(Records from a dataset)
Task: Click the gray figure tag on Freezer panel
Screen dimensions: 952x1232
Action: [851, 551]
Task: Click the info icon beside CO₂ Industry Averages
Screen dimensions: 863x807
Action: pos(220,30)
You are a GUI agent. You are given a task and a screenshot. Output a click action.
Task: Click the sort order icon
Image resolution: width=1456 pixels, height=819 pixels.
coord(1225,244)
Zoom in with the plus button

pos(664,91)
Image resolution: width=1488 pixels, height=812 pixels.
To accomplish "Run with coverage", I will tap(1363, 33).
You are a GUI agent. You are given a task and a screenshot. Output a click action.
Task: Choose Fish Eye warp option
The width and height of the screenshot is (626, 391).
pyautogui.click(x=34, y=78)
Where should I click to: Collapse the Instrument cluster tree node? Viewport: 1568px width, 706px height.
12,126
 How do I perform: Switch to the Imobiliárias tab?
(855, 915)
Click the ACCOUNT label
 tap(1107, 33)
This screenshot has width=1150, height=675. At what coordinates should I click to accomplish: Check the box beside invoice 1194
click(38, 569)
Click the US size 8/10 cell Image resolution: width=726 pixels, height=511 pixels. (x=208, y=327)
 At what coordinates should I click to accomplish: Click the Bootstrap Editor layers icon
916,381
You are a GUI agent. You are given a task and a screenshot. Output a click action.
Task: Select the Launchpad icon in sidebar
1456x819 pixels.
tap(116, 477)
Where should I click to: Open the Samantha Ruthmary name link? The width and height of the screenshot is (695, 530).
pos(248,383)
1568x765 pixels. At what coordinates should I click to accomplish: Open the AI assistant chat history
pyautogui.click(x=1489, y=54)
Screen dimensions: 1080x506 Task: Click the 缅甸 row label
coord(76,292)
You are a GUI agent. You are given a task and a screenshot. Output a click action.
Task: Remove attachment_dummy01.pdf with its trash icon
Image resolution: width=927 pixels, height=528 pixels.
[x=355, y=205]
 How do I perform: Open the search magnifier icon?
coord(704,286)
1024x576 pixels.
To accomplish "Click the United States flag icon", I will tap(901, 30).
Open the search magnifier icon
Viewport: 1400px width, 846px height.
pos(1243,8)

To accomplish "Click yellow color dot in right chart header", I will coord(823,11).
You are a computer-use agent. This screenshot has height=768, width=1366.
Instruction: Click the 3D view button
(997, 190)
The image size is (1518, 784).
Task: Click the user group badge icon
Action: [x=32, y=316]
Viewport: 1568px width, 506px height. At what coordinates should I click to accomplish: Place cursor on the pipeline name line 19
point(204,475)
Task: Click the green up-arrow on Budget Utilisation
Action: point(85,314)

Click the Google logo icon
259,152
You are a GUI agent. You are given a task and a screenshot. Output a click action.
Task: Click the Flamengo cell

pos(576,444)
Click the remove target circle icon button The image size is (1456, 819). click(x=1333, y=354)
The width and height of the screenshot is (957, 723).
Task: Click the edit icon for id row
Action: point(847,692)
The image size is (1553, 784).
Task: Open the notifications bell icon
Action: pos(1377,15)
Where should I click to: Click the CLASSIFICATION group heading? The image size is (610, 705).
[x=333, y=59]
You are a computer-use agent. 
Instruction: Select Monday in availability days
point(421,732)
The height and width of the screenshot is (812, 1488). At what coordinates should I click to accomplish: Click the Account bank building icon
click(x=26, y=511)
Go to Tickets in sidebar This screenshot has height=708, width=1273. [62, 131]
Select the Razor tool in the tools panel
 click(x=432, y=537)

- [Your goal]:
Arrange the lines above as a Markdown table with two columns, "Row" and "Line," numbering each row in order and leaving out blank lines.

- [Answer to this task]:
| Row | Line |
|---|---|
| 1 | Task: Click the gray figure tag on Freezer panel |
| 2 | Screen dimensions: 952x1232 |
| 3 | Action: [851, 551] |
| 4 | Task: Click the info icon beside CO₂ Industry Averages |
| 5 | Screen dimensions: 863x807 |
| 6 | Action: pos(220,30) |
| 7 | You are a GUI agent. You are given a task and a screenshot. Output a click action. |
| 8 | Task: Click the sort order icon |
| 9 | Image resolution: width=1456 pixels, height=819 pixels. |
| 10 | coord(1225,244) |
| 11 | Zoom in with the plus button |
| 12 | pos(664,91) |
| 13 | Image resolution: width=1488 pixels, height=812 pixels. |
| 14 | To accomplish "Run with coverage", I will tap(1363, 33). |
| 15 | You are a GUI agent. You are given a task and a screenshot. Output a click action. |
| 16 | Task: Choose Fish Eye warp option |
| 17 | The width and height of the screenshot is (626, 391). |
| 18 | pyautogui.click(x=34, y=78) |
| 19 | Where should I click to: Collapse the Instrument cluster tree node? Viewport: 1568px width, 706px height. |
| 20 | 12,126 |
| 21 |  How do I perform: Switch to the Imobiliárias tab? |
| 22 | (855, 915) |
| 23 | Click the ACCOUNT label |
| 24 |  tap(1107, 33) |
| 25 | This screenshot has width=1150, height=675. At what coordinates should I click to accomplish: Check the box beside invoice 1194 |
| 26 | click(38, 569) |
| 27 | Click the US size 8/10 cell Image resolution: width=726 pixels, height=511 pixels. (x=208, y=327) |
| 28 |  At what coordinates should I click to accomplish: Click the Bootstrap Editor layers icon |
| 29 | 916,381 |
| 30 | You are a GUI agent. You are given a task and a screenshot. Output a click action. |
| 31 | Task: Select the Launchpad icon in sidebar |
| 32 | 1456x819 pixels. |
| 33 | tap(116, 477) |
| 34 | Where should I click to: Open the Samantha Ruthmary name link? The width and height of the screenshot is (695, 530). |
| 35 | pos(248,383) |
| 36 | 1568x765 pixels. At what coordinates should I click to accomplish: Open the AI assistant chat history |
| 37 | pyautogui.click(x=1489, y=54) |
| 38 | Screen dimensions: 1080x506 Task: Click the 缅甸 row label |
| 39 | coord(76,292) |
| 40 | You are a GUI agent. You are given a task and a screenshot. Output a click action. |
| 41 | Task: Remove attachment_dummy01.pdf with its trash icon |
| 42 | Image resolution: width=927 pixels, height=528 pixels. |
| 43 | [x=355, y=205] |
| 44 |  How do I perform: Open the search magnifier icon? |
| 45 | coord(704,286) |
| 46 | 1024x576 pixels. |
| 47 | To accomplish "Click the United States flag icon", I will tap(901, 30). |
| 48 | Open the search magnifier icon |
| 49 | Viewport: 1400px width, 846px height. |
| 50 | pos(1243,8) |
| 51 | To accomplish "Click yellow color dot in right chart header", I will coord(823,11). |
| 52 | You are a computer-use agent. This screenshot has height=768, width=1366. |
| 53 | Instruction: Click the 3D view button |
| 54 | (997, 190) |
| 55 | The image size is (1518, 784). |
| 56 | Task: Click the user group badge icon |
| 57 | Action: [x=32, y=316] |
| 58 | Viewport: 1568px width, 506px height. At what coordinates should I click to accomplish: Place cursor on the pipeline name line 19 |
| 59 | point(204,475) |
| 60 | Task: Click the green up-arrow on Budget Utilisation |
| 61 | Action: point(85,314) |
| 62 | Click the Google logo icon |
| 63 | 259,152 |
| 64 | You are a GUI agent. You are given a task and a screenshot. Output a click action. |
| 65 | Task: Click the Flamengo cell |
| 66 | pos(576,444) |
| 67 | Click the remove target circle icon button The image size is (1456, 819). click(x=1333, y=354) |
| 68 | The width and height of the screenshot is (957, 723). |
| 69 | Task: Click the edit icon for id row |
| 70 | Action: point(847,692) |
| 71 | The image size is (1553, 784). |
| 72 | Task: Open the notifications bell icon |
| 73 | Action: pos(1377,15) |
| 74 | Where should I click to: Click the CLASSIFICATION group heading? The image size is (610, 705). |
| 75 | [x=333, y=59] |
| 76 | You are a computer-use agent.  |
| 77 | Instruction: Select Monday in availability days |
| 78 | point(421,732) |
| 79 | The height and width of the screenshot is (812, 1488). At what coordinates should I click to accomplish: Click the Account bank building icon |
| 80 | click(x=26, y=511) |
| 81 | Go to Tickets in sidebar This screenshot has height=708, width=1273. [62, 131] |
| 82 | Select the Razor tool in the tools panel |
| 83 |  click(x=432, y=537) |